Aquatic ecological responses to climatic warming are complicated by interactions between thermal effects and other environmental stressors such as organic pollution and hypoxia. Laboratory experiments have demonstrated how oxygen limitation can set heat tolerance for some aquatic ectotherms, but only at unrealistic lethal temperatures and without field data to assess whether oxygen shortages might also underlie sublethal warming effects. Here, we test whether oxygen availability affects both lethal and nonlethal impacts of warming on two widespread Eurasian mayflies, Ephemera danica, Müller 1764 and Serratella ignita (Poda 1761). Mayfly nymphs are often a dominant component of the invertebrate assemblage in streams, and play a vital role in aquatic and riparian food webs. In the laboratory, lethal impacts of warming were assessed under three oxygen conditions.
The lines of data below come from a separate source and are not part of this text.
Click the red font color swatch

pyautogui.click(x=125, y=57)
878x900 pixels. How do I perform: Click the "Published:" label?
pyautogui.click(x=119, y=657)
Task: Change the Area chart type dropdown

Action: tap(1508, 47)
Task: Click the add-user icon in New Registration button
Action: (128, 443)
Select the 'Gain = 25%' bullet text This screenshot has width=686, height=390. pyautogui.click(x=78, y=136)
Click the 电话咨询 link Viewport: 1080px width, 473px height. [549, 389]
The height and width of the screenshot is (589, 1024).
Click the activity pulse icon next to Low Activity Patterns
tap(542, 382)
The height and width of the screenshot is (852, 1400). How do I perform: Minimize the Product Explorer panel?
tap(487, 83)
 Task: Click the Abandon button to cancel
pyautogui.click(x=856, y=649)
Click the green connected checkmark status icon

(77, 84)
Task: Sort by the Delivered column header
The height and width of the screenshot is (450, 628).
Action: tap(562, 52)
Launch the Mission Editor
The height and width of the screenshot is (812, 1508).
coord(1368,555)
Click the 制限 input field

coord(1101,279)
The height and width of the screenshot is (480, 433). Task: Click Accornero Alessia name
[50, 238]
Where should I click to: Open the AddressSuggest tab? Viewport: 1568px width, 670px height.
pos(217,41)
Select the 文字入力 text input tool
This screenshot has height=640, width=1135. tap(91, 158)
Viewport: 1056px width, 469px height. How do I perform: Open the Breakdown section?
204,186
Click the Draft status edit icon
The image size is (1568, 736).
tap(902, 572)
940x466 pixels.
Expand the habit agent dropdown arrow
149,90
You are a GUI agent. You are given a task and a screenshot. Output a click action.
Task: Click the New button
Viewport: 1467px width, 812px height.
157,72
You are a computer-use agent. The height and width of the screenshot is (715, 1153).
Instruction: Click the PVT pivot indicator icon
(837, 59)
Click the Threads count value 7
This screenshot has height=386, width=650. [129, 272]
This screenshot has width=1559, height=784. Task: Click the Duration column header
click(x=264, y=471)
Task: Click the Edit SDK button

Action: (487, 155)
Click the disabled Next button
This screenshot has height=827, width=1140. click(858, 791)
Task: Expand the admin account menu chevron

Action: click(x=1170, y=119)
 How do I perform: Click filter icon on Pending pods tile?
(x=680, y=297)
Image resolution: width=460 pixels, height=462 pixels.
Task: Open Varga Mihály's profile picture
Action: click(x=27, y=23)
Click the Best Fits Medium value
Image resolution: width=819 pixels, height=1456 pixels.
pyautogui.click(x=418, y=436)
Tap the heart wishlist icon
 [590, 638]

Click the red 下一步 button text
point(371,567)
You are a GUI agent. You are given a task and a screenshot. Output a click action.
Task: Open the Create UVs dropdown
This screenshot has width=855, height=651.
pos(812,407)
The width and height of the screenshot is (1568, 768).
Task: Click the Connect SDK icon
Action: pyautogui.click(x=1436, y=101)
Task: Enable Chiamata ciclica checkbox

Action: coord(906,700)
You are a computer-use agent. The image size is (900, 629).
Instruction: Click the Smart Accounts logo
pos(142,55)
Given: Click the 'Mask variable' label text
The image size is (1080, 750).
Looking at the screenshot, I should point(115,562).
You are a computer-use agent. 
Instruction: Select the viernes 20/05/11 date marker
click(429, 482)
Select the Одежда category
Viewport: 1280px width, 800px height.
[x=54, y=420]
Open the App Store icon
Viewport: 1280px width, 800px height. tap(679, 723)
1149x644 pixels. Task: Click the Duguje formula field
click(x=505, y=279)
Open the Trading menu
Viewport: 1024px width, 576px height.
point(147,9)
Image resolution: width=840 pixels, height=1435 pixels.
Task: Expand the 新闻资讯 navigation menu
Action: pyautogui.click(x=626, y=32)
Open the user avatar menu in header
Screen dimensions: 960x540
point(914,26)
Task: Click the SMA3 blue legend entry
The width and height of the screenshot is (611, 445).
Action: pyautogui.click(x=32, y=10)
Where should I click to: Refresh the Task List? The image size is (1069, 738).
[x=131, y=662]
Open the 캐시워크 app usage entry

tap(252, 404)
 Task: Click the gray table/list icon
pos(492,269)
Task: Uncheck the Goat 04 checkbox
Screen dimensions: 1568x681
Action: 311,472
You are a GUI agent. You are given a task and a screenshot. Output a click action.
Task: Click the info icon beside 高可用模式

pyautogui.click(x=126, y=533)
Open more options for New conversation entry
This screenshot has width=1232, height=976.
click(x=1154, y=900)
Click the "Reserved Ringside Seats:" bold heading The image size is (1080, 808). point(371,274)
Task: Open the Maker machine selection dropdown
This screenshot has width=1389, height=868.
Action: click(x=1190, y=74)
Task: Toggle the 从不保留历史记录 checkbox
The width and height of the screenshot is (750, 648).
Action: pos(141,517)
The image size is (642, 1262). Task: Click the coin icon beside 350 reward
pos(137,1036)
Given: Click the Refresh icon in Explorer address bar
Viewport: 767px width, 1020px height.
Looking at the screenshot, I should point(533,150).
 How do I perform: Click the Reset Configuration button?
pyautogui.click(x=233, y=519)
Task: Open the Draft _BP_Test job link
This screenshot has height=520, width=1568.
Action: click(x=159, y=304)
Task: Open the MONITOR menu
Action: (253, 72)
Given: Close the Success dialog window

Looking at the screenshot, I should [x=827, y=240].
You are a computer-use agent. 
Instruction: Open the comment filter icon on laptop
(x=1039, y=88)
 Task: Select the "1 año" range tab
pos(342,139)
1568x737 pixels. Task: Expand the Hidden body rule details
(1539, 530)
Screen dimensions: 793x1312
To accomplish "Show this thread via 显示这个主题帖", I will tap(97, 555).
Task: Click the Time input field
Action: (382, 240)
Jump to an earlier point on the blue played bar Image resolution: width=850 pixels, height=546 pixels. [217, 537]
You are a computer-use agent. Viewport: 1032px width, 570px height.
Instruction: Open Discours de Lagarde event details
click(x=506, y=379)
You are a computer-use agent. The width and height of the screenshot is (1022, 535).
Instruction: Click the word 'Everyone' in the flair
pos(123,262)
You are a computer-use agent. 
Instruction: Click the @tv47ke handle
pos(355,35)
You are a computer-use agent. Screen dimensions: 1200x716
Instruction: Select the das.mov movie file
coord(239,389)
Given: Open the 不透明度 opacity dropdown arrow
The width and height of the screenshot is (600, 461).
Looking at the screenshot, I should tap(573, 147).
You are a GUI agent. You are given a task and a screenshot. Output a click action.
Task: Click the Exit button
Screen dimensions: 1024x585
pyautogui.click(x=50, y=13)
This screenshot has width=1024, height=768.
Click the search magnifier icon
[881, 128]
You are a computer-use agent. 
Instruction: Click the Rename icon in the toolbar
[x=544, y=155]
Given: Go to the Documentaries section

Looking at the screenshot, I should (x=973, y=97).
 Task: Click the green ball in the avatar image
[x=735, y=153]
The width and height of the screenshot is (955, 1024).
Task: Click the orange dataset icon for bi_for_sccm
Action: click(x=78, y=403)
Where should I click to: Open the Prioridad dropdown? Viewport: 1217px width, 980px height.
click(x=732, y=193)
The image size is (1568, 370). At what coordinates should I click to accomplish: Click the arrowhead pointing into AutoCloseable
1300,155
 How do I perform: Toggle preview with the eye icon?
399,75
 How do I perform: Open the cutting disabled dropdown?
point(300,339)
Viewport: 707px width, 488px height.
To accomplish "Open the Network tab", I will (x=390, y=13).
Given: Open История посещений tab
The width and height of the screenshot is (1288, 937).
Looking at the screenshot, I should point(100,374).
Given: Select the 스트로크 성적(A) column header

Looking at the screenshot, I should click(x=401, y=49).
In the field, effects of oxygen availability on nonlethal impacts of warming were assessed from mayfly occurrence in 42 293 UK stream samples where water temperature and biochemical oxygen demand were measured. Oxygen limitation affected both lethal and sublethal impacts of warming in each species. Hypoxia lowered lethal limits by 5.5 °C (±2.13) and 8.2 °C (±0.62) for E. danica and S. ignita respectively. Field data confirmed the importance of oxygen limitation in warmer waters; poor oxygenation drastically reduced site occupancy, and reductions were especially pronounced under warm water conditions. Consequently, poor oxygenation lowered optimal stream temperatures for both species. The broad concordance shown here between laboratory results and extensive field data suggests that oxygen limitation not only impairs survival at thermal extremes but also restricts species abundance in the field at temperatures well below upper lethal limits. Stream oxygenation could thus control the vulnerability of aquatic ectotherms to global warming. Improving water oxygenation and reducing pollution can provide key facets of climate change adaptation for running waters.  相似文献   

12.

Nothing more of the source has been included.